Problem requirements
The goal here is an exact copy of the entries below, without their pictures.

★ ★ ★ ★ ★

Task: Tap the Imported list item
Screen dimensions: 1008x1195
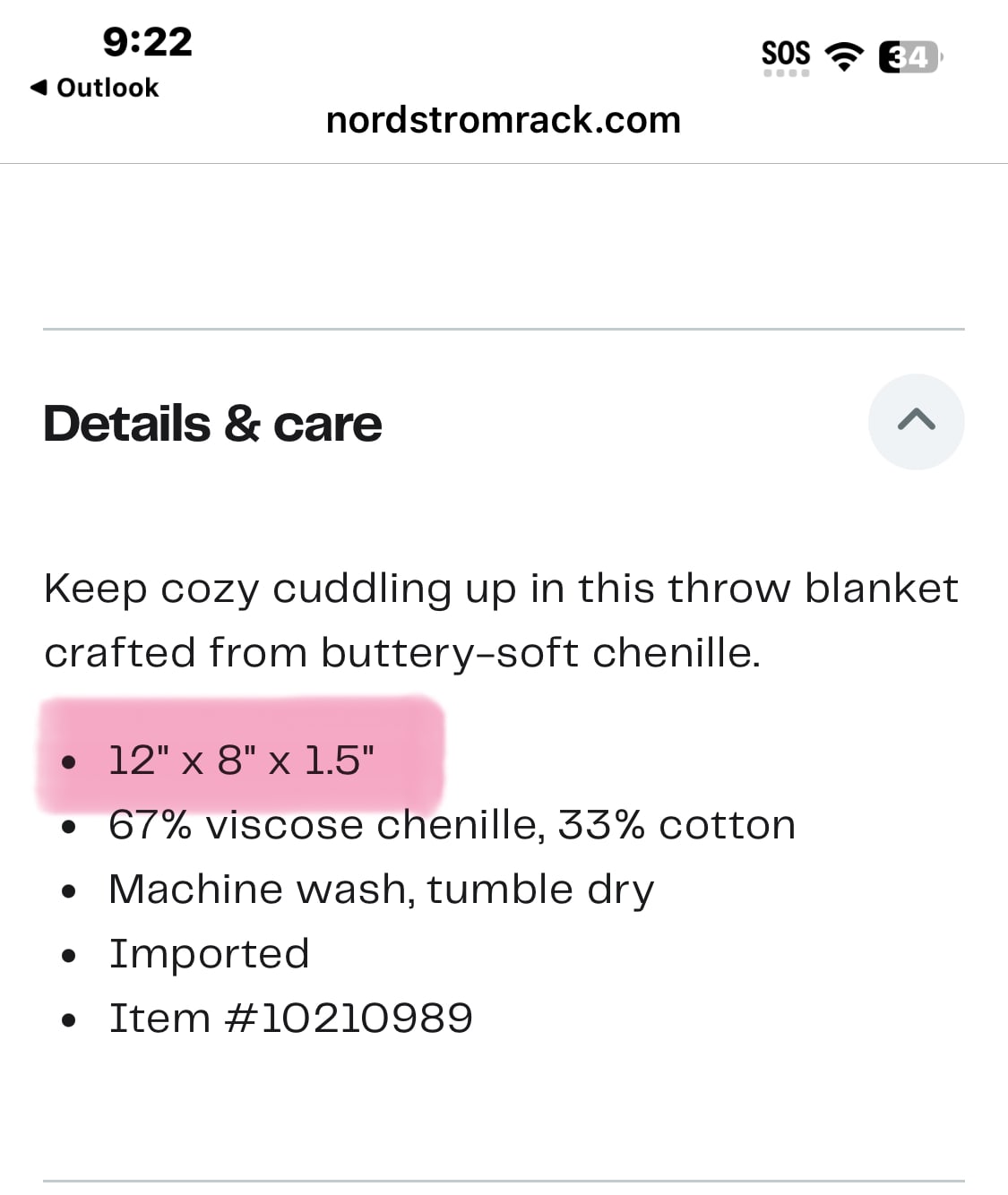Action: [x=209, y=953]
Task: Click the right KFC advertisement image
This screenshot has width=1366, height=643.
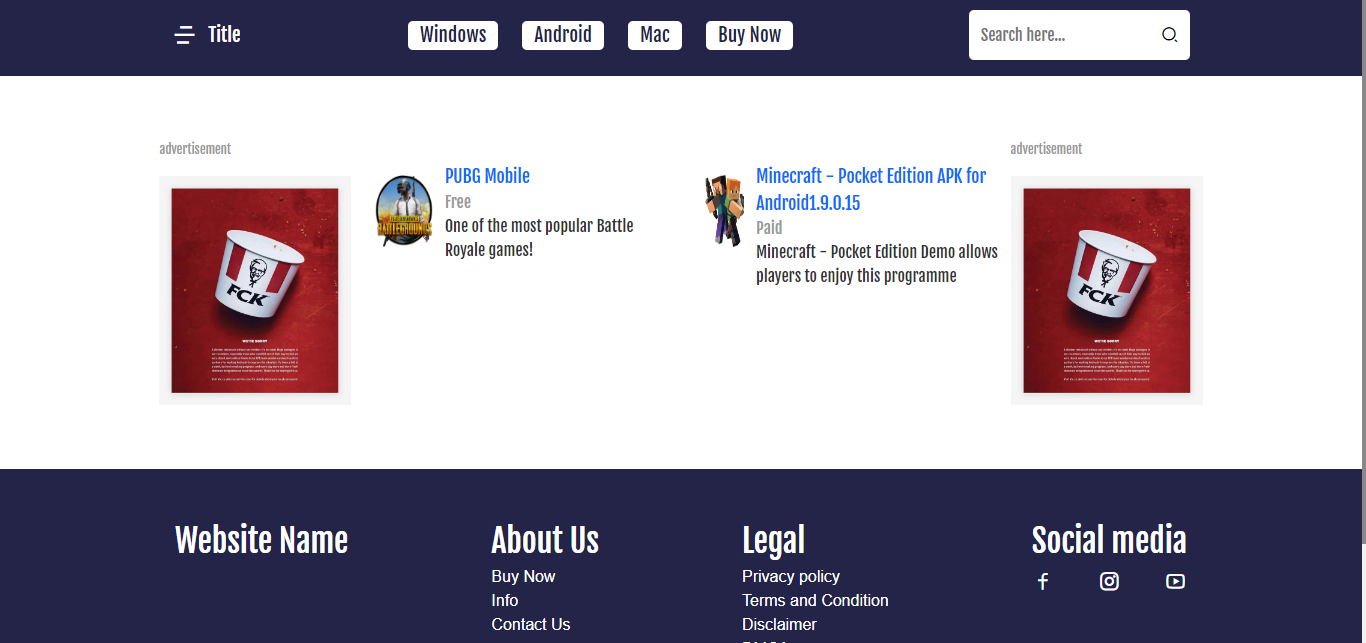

★ ★ ★ ★ ★

Answer box
Task: Tap the Imported list item
Screen dimensions: 1008x1195
Action: [x=209, y=953]
Task: Click the right KFC advertisement image
This screenshot has width=1366, height=643.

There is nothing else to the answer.